Amianto a scuola: continui ritardi e studenti nei prefabbricati

Il problema dell’amianto a scuola è diffuso un po’ in tutta la Penisola. Sono molti gli istituti che ancora oggi racchiudono il pericoloso materiale all’interno di muri, controsoffitti e tetti e tanti sono gli interventi in attesa di esecuzione. Melegnano è solo l’ennesimo esempio di come le procedure burocratiche e i ritardi mettano a rischio la vita di migliaia di giovani inconsapevoli.

 

Il caso di Melegnano: 20 mesi e ancora nessun intervento

Uno dei casi che più desta preoccupazione, legato al tema dell’amianto a scuola, è quello di Melegnano. Nel comune lombardo si sta lottando, da ormai diversi mesi, affinché i lavori per la bonifica della scuola primaria in viale Lazio prendano finalmente il via. L’epopea per gli studenti è cominciata nell’Agosto del 2018 quando la presenza di amianto è stata confermata.

Il crollo improvviso di un controsoffitto ha dato il via ad indagini approfondite sulla struttura, rivelando la presenza di amianto in tutto l’edificio. Gli alunni sono quindi stati spostati dapprima in due sedi differenti e poi in un prefabbricato allestito provvisoriamente vicino alla scuola. Qui sono rimasti fino al Febbraio scorso, quando l’emergenza Covid-19 è scoppiata e ha portato alla chiusura forzata di tutti gli istituti lombardi.

La quarantena ha quindi ulteriormente frenato la prosecuzione dei lavori (attualmente sono state bonificate due aule ma ne mancano ancora 13) che, oltre alla rimozione dell’amianto, prevedono anche una ristrutturazione completa dell’edificio e un adeguamento alle norme antisismiche. Insomma la mole di lavoro e gli interventi da effettuare sono tanti e si stima che ci vorranno almeno altri 6 mesi per il completamento dell’opera.

 

Interventi d’urgenza in caso di proroga della quarantena

Le opposizioni sottolineano come sia di cruciale importanza finire al più presto la ristrutturazione della scuola, per permettere agli studenti di tornare ad una vita scolastica più normale. Già l’emergenza Covid-19 ha rallentato il percorso di studio, se si dovesse attendere anche il completamento dei lavori di bonifica, l’anno scolastico 2020-2021 ne risulterebbe compromesso irrimediabilmente.

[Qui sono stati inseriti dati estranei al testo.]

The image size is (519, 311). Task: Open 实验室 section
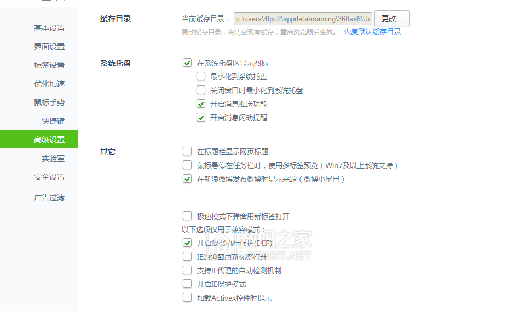pyautogui.click(x=53, y=158)
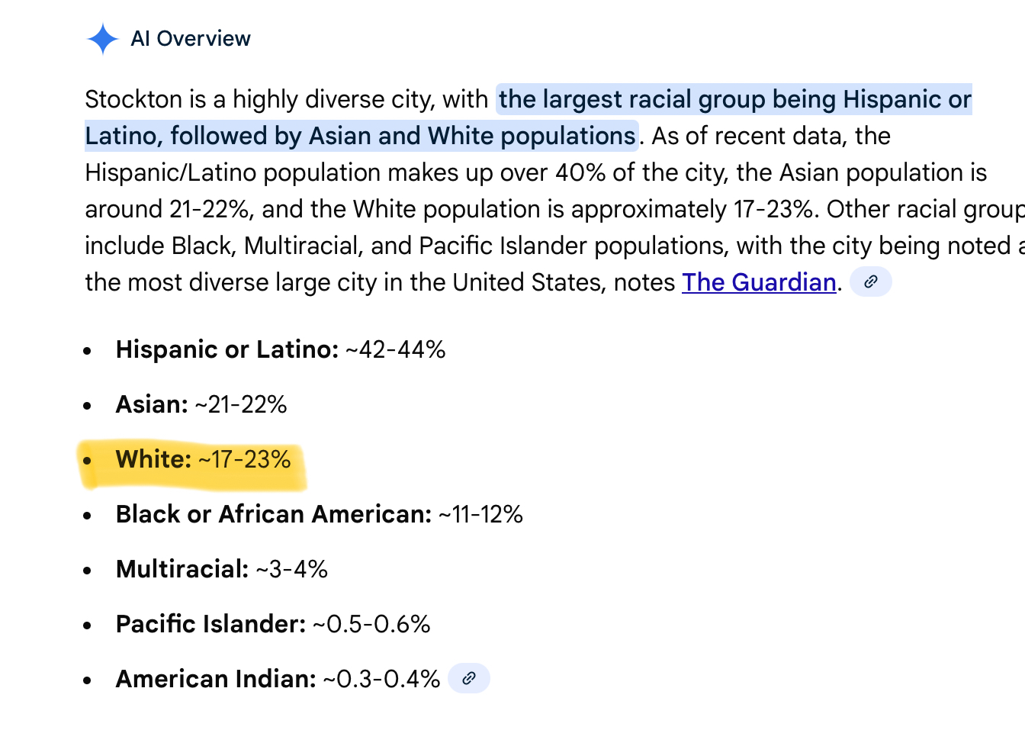
Task: Click the ~0.5-0.6% percentage value
Action: (371, 624)
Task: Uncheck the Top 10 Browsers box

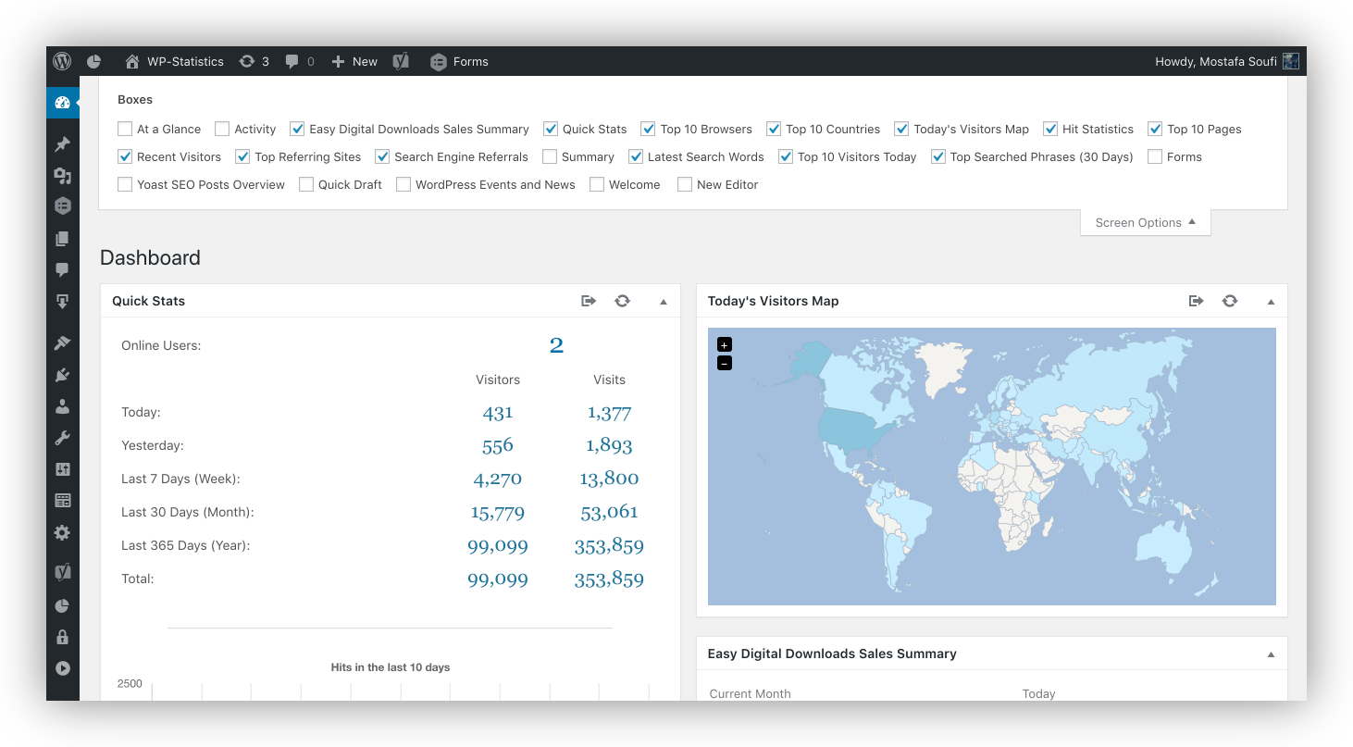Action: tap(648, 129)
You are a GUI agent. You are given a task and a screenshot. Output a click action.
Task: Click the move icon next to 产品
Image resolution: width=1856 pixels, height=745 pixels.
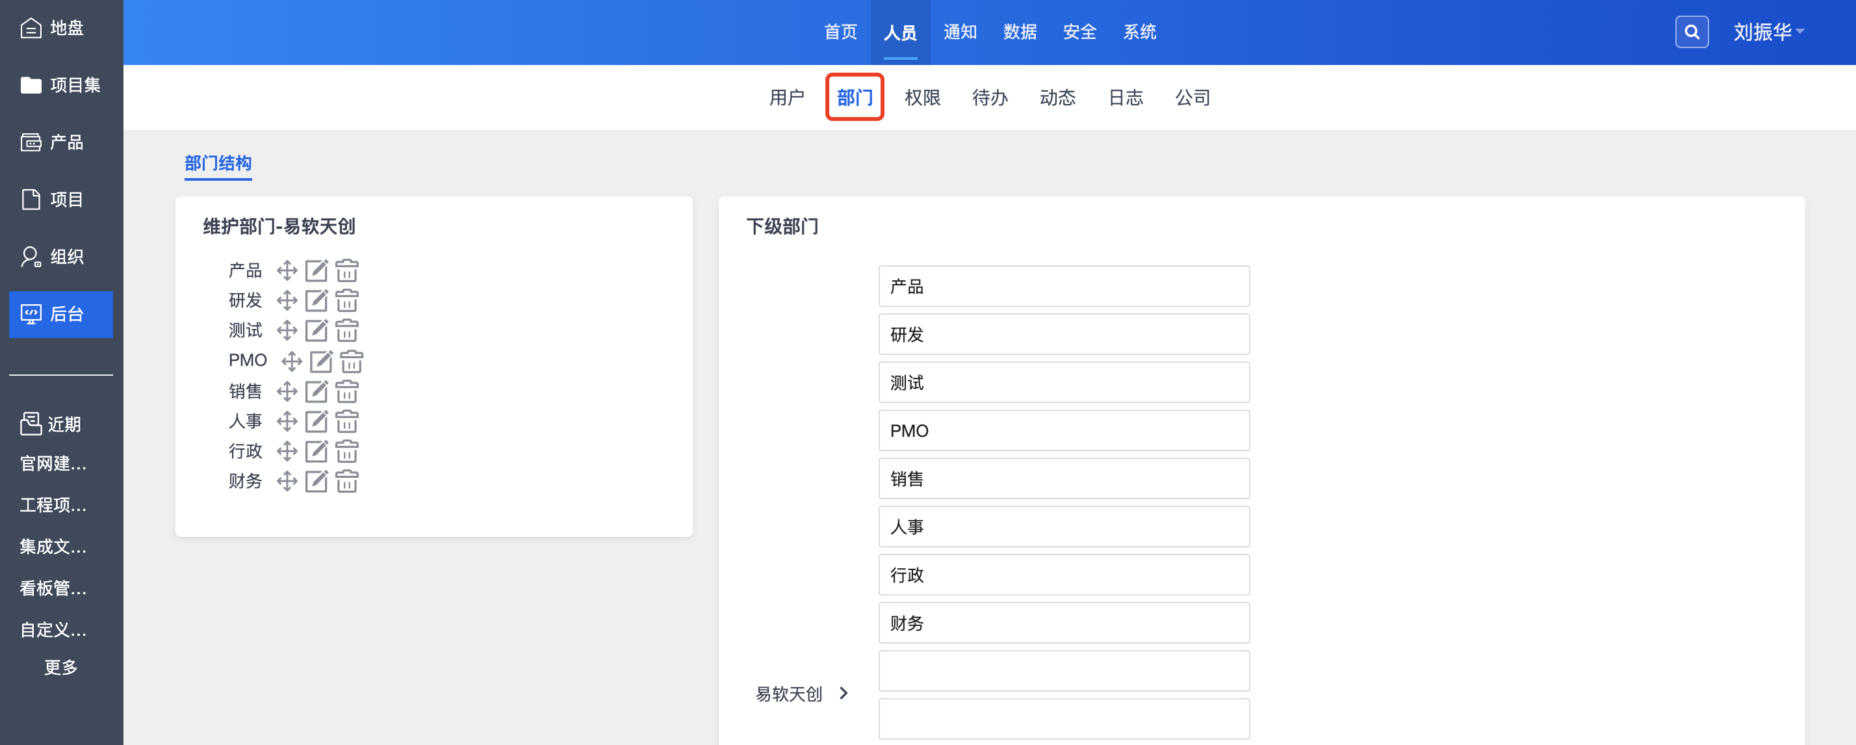tap(287, 271)
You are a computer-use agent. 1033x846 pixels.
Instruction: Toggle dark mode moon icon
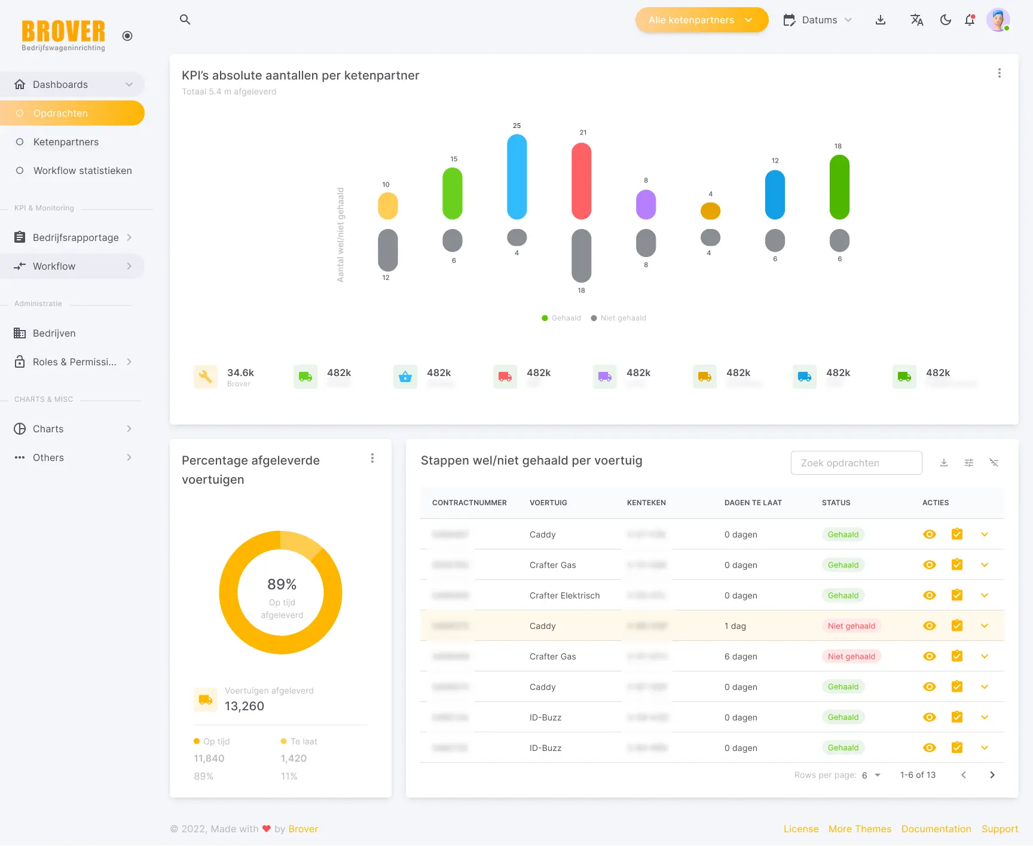[x=946, y=20]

A tal proposito alcuni partiti di minoranza hanno dichiarato che, qualora la quarantena dovesse protrarsi ulteriormente, chiederanno di riclassificare le opere di bonifica per rimuovere l’amianto a scuola, come interventi d’urgenza, auspicando una partenza forzata dei lavori autorizzata dalla prefettura.

“Sono già stati spesi milioni per questi lavori, senza contare i 686 mila euro per il noleggio del prefabbricato”. Cifre importanti, destinate a pesare per molto tempo sul bilancio del comune di Melegnano, denunciano i partiti di Sinistra per Melegnano e Melegnano Progressista.